The swashbuckling Arabian prince returns in the mobile version of Prince of Persia: The Two Thrones, an exciting but brief side-scrolling action game. Much like its console and PC counterparts, this game features a good balance of acrobatic platform-jumping and swordplay; it also lets you control both the noble prince himself, as well as his sinister counterpart, who's got his own set of moves and abilities. Thankfully, the two difficulty settings and a survival mode help make up for the brevity of The Two Thrones' seven levels.
Though this is the third game in the series, The Two Thrones is light enough on storyline that you don't need to be familiar with its predecessors to get what's going on. Apparently, the anonymous prince is trying to save his kingdom from the clutches of an evil vizier. He's trying to save his populace while he's at it, but when he literally encounters his dark side, his mean-spirited counterpart suggests that the only meaningful victory is the vizier's defeat--populace be damned. The occasional bits of story help move the action along, but it's mostly just a setup to have the prince run, jump, swing, and slash around Persian cityscapes.

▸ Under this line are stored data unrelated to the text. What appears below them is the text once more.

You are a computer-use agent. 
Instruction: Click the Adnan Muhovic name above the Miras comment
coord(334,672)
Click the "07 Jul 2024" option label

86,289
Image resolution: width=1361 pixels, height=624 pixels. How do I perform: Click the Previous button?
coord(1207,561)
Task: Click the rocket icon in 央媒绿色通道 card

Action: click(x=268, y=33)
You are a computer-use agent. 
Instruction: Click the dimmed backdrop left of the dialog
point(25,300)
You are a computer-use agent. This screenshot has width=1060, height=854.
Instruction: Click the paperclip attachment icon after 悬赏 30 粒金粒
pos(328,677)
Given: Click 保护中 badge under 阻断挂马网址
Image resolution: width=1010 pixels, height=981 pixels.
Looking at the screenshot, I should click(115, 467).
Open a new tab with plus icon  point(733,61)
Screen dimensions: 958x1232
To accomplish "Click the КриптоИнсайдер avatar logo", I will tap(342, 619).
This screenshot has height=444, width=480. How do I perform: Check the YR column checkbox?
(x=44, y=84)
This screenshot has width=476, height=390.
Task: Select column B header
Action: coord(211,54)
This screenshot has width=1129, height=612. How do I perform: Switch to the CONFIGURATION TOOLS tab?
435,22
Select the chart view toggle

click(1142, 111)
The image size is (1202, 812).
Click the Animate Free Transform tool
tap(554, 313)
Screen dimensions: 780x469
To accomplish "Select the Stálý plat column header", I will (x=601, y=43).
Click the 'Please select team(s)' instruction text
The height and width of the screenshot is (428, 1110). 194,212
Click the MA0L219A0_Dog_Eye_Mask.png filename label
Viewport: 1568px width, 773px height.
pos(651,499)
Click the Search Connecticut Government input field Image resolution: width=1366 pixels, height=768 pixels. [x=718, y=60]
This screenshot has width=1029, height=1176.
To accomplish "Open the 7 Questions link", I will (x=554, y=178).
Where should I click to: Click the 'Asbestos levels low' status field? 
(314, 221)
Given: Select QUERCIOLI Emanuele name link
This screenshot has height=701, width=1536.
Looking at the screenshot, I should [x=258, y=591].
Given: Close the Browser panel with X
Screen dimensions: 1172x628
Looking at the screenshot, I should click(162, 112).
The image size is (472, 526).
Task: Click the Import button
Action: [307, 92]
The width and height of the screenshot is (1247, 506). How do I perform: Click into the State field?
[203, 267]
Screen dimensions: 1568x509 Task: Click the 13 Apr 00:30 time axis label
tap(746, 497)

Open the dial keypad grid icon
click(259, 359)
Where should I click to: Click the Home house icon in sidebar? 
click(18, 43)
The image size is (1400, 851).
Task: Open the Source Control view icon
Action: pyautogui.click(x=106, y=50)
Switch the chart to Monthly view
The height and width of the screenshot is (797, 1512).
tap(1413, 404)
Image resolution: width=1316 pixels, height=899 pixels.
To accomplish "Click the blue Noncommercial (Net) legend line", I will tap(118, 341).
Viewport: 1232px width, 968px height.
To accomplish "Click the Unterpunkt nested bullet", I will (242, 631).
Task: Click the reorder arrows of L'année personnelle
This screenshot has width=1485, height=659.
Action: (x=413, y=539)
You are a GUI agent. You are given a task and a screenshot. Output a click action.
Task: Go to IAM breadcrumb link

The Two Thrones is designed and structured much like some of Gameloft's other side-scrolling action games, so you'll see a lot of nifty moves and context-sensitive animations happen automatically as you make your way around each level. Run into a wall and the Prince will automatically try to run up over it. He'll grab ledges, chains, and ropes if you jump toward them; he'll automatically slash enemies he's about to land on; and he'll triangle-jump off of some walls without your input. He'll also pull off lots of fancy sword combos and finishing moves as you hammer on the 5 key. While a lot of the animations are actually rather choppy, it's still cool to see the Prince in action, and the controls are generally responsive and easy to use, at least on our Sony Ericsson S710a handset. At times the game feels like it's playing itself, but in general, the side-scrolling action in the mobile version of The Two Thrones succeeds at giving you the sense that you're controlling a powerful, extremely athletic warrior.
It isn't long before you're introduced to the prince's dark side. From that point, whenever you touch the flaming braziers found in each of the levels, you'll transform either from the regular flesh-and-blood prince to his dark counterpart, or back. The two characters look different but control mostly the same, though they've got a few unique qualities to distinguish them. In his human form, the prince is armed with twin scimitars and can run along walls to reach greater heights. Meanwhile, the dark prince fights with a chainlike weapon whose reach is much greater than the sword; and though he can't run on walls, his chain works like a grappling hook. These slightly different mechanics help give the levels a good amount of variety, especially after you factor in some deadly boulders, a few giant serpents, some dramatic slow-motion getaways and near-misses, and a good number of nasty axe-wielding minotaurs.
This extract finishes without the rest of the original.